The EU probe into Libor adds to U.K. and U.S. financial regulators’ inquiries into the possible breach of rules governing the benchmark borrowing rate. Barclays Plc (BARC), the U.K.’s third-largest bank by assets, said last week that it was cooperating with U.S. and British regulators on their Libor investigations.
“This case will be difficult to prove -- and the construction of Libor is such that it is difficult to manipulate as extreme pricing is smoothed out of the calculation,” said Simon Maughan, co-head of European equities at MF Global Ltd. in London.
Joaquin Almunia, the EU’s competition commissioner, has made financial markets one of his priorities. Last week he announced a probe into Goldman Sachs Group Inc. (GS), JPMorgan Chase & Co. (JPM) and 14 other investment banks over agreements in the market for credit-default swaps that may harm competition.
‘Digging Its Nose’
“It’s very good news that the commission is eventually digging its nose into these money-market behaviors,” Guillaume Prache, managing director of EuroInvestors, a Brussels-based association of national shareholder groups, said in a phone interview yesterday. Libor is “very important for investors.”
Amelia Torres, a spokeswoman for Almunia, declined to comment on the Libor probe.
UBS AG (UBSN), Switzerland’s biggest bank, said in March it received demands for information from U.S. and Japanese authorities investigating possible attempts to manipulate the setting of Libor.
Libor rates, a benchmark for more than $350 trillion of financial products worldwide, are based on data from banks reflecting how much it would cost them to borrow from each other for various periods of time in currencies including dollars, euros and yen. The rates are compiled daily by Thomson Reuters Corp. for the British Bankers’ Association, BBA Chief Executive Officer Angela Knight said today in an interview.
Calculation
Yvonne Diaz, a spokeswoman for Thomson Reuters in London, said the company “calculates and publishes” the Libor rate on behalf of the BBA.
The Bank for International Settlements questioned in 2008 whether Libor rates may have been manipulated during the credit crisis. Stripping out the highest and lowest rates quoted by participating banks may have “minimized their impact,” the BIS said in a report at the time.
“In a time of high stress it is likely that Libor quotes would diverge from normal or predictable patterns,” said Maughan. “I am not sure what investors gain by regulators raking over old coals.”

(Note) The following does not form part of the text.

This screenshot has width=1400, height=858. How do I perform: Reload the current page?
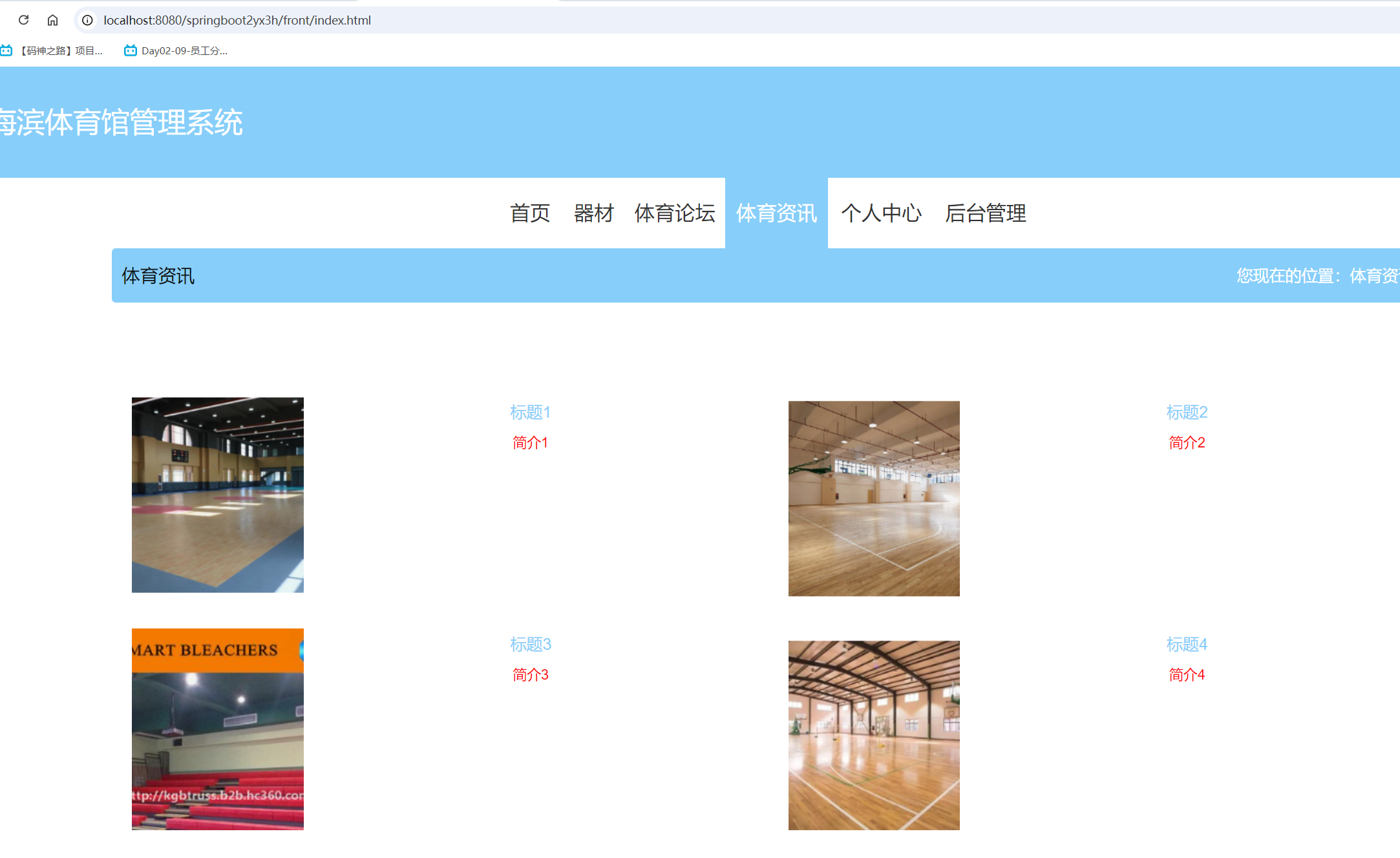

JPMorgan, Deutsche Bank AG (DBK), Royal Bank of Scotland Group Plc (RBS), Commerzbank AG (CBK), Lloyds Banking Group Plc (LLOY), Credit Suisse Group AG (CSGN), UBS, Credit Agricole SA (ACA) and WestLB AG declined to comment on the EU probe.

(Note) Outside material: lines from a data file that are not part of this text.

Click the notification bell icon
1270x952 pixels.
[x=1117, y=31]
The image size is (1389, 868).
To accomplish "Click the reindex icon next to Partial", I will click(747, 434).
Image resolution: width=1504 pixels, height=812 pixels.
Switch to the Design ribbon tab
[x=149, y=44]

The FTSE 350 Banks Index advanced 0.6 percent to 4755.30 at 2:35 p.m. in London.
‘Regulatory Matters’
Giles Croot, a spokesman for Barclays in London, also declined to comment today. Rabobank Groep spokesman Kees Nanninga said the Utrecht, Netherlands-based bank does “not comment on specific regulatory matters.”
HSBC Holdings Plc (HSBA)’s press office didn’t immediately respond to a call seeking comment today. Societe Generale (GLE) SA and BNP Paribas (BNP) SA said they couldn’t immediately comment.
Lawrence Grayson, a spokesman for Charlotte, North Carolina-based Bank of America Corp., declined to comment.
If the EU finds that the banks are in breach of antitrust rules “then the maximum fine is 10 percent of global revenue and multi-million euro fines are not impossible,” said Stephen Smith, a competition partner at law firm Reynolds Porter Chamberlain LLP.